Towards Real-World Deepfake Detection: A Diverse In-the-wild Dataset of Forgery Faces

Authors: Junyu Shi, Minghui Li, Junguo Zuo, Zhifei Yu, Yipeng Lin, Shengshan Hu, Ziqi Zhou, Yechao Zhang, Wei Wan, Yinzhe Xu, Leo Yu Zhang

Published: 2025-10-09 10:54:38+00:00

AI Summary

This paper introduces RedFace (Real-world-oriented Deepfake Face), a large-scale dataset comprising over 60,000 forged images and 1,000 manipulated videos of faces, designed to bridge the gap between academic benchmarks and real-world threats. RedFace utilizes nine commercial online platforms to generate diverse deepfakes, simulating black-box scenarios and integrating evolving in-the-wild deepfake technologies.

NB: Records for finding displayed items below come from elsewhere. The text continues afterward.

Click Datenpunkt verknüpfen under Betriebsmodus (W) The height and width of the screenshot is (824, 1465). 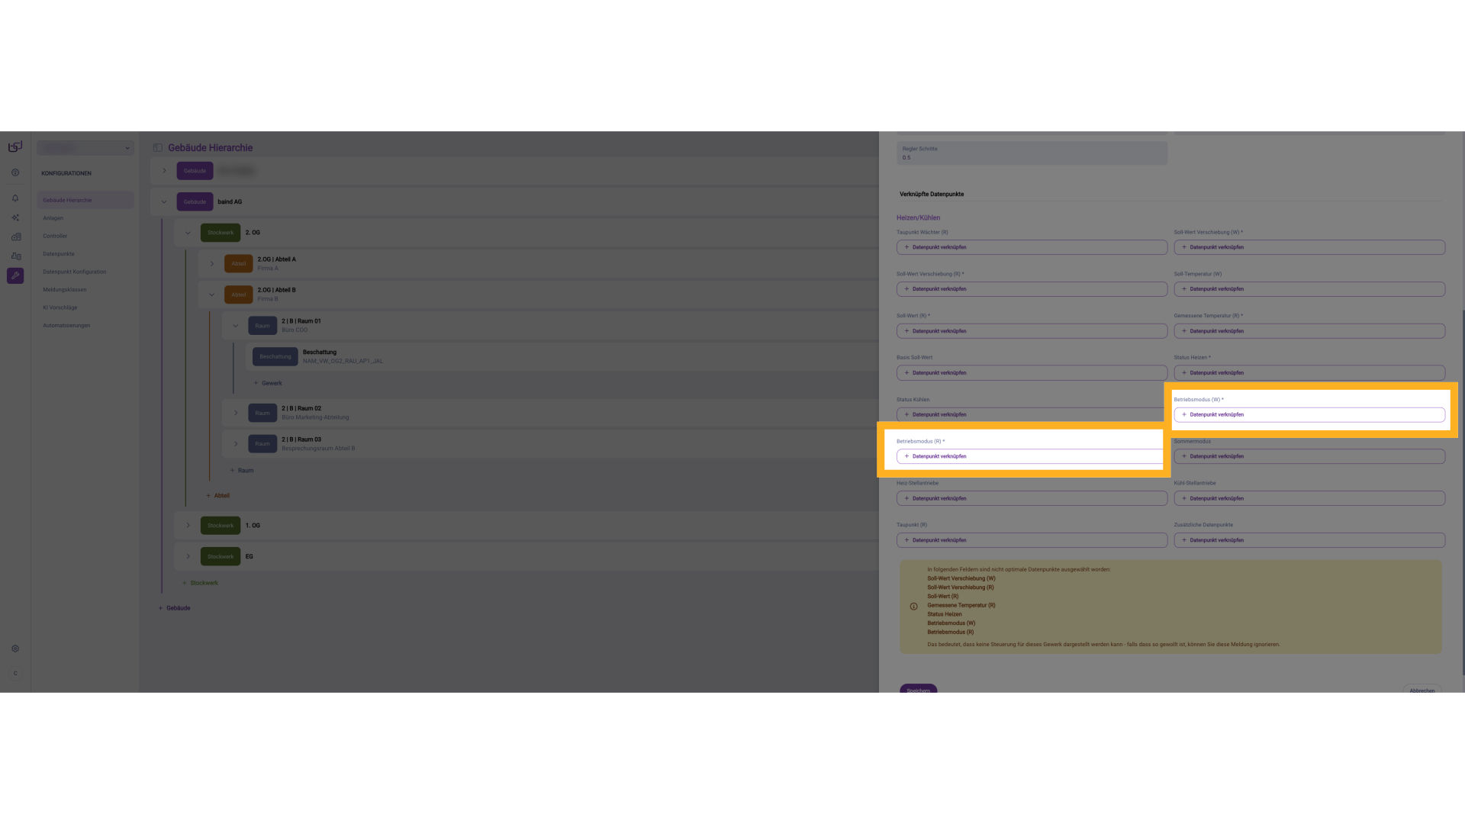pyautogui.click(x=1309, y=415)
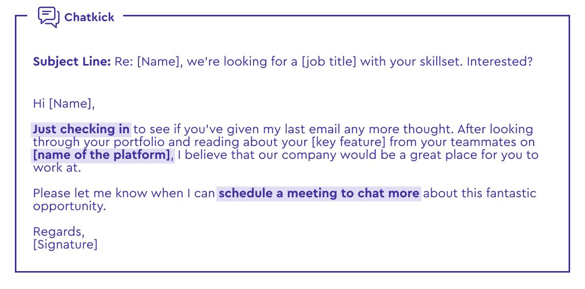Click the highlighted Just checking in phrase
Screen dimensions: 585x289
pos(81,129)
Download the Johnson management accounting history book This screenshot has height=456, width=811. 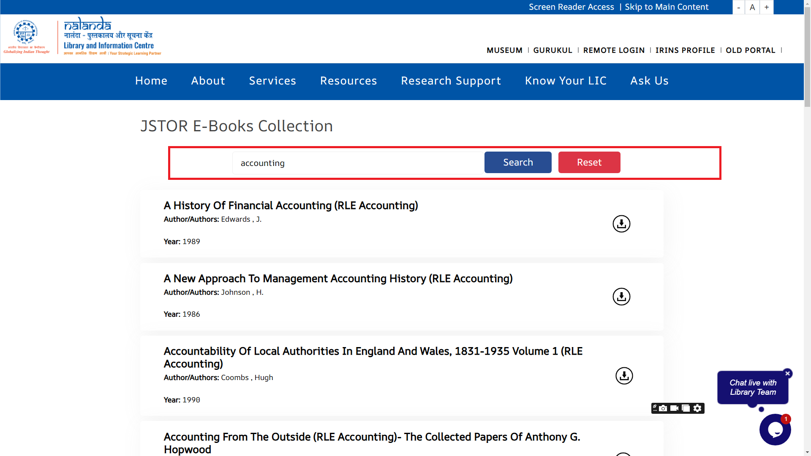621,297
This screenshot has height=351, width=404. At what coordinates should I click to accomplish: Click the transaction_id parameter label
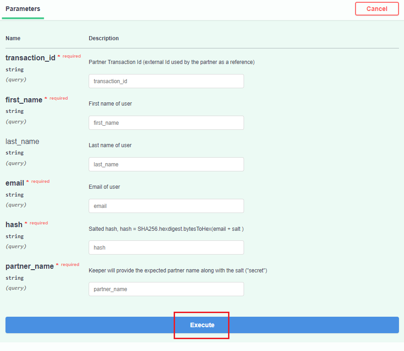tap(30, 58)
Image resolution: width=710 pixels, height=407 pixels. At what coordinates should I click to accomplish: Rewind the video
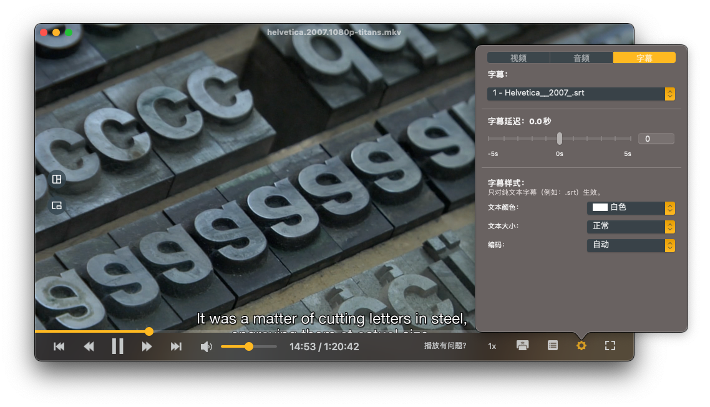tap(89, 346)
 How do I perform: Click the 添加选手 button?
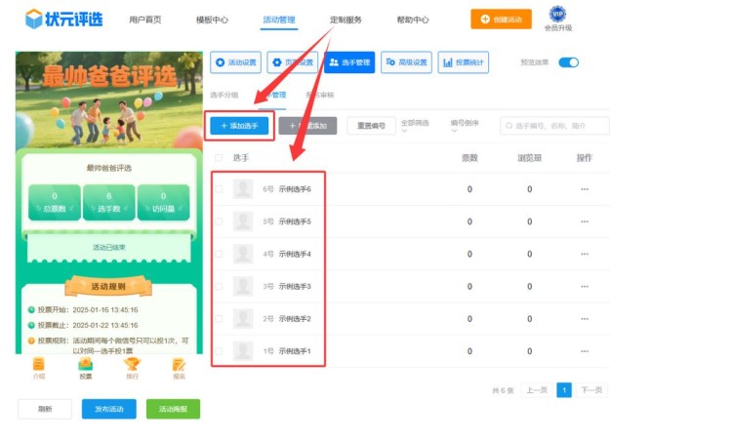coord(239,126)
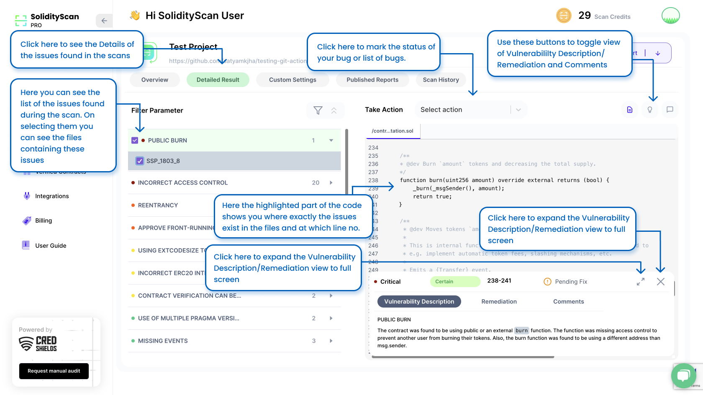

Extensive evaluations confirm the limited generalization capabilities and practicality of existing deepfake detection methods against this challenging dataset.

Abstract

Deepfakes, leveraging advanced AIGC (Artificial Intelligence-Generated Content) techniques, create hyper-realistic synthetic images and videos of human faces, posing a significant threat to the authenticity of social media. While this real-world threat is increasingly prevalent, existing academic evaluations and benchmarks for detecting deepfake forgery often fall short to achieve effective application for their lack of specificity, limited deepfake diversity, restricted manipulation techniques.To address these limitations, we introduce RedFace (Real-world-oriented Deepfake Face), a specialized facial deepfake dataset, comprising over 60,000 forged images and 1,000 manipulated videos derived from authentic facial features, to bridge the gap between academic evaluations and real-world necessity. Unlike prior benchmarks, which typically rely on academic methods to generate deepfakes, RedFace utilizes 9 commercial online platforms to integrate the latest deepfake technologies found in the wild, effectively simulating real-world black-box scenarios.Moreover, RedFace's deepfakes are synthesized using bespoke algorithms, allowing it to capture diverse and evolving methods used by real-world deepfake creators. Extensive experimental results on RedFace (including cross-domain, intra-domain, and real-world social network dissemination simulations) verify the limited practicality of existing deepfake detection schemes against real-world applications. We further perform a detailed analysis of the RedFace dataset, elucidating the reason of its impact on detection performance compared to conventional datasets. Our dataset is available at: https://github.com/kikyou-220/RedFace.


Key findings
Existing deepfake detection methods exhibit limited practical application, with significant performance drops (AUC plummeting to around 50%) when trained on conventional datasets and tested on RedFace. Degradation simulations (e.g., severe JPEG compression) further reduced the effectiveness of most detectors, confirming that real-world media dissemination disrupts deepfake artifacts. DIRE generally showed the most stable performance among tested detectors.
Approach
The authors created the RedFace dataset using 9 commercial black-box online platforms to generate four categories of facial deepfakes: Entire Face Synthesis (EFS), Face Swapping (FS), Face Attribute Manipulation (FAM), and Face Reenactment (FR). They then conducted comprehensive cross-domain, intra-domain, and real-world degradation experiments using state-of-the-art deepfake detectors to benchmark real-world performance.
Datasets
RedFace (newly introduced), CelebA (source material), FF++, DFDC, GenImage, DiFF (for detector training and cross-domain evaluation).
Model(s)
Xception, CViT, F3Net, GramNet, DIRE, UFD.
Author countries
China, Australia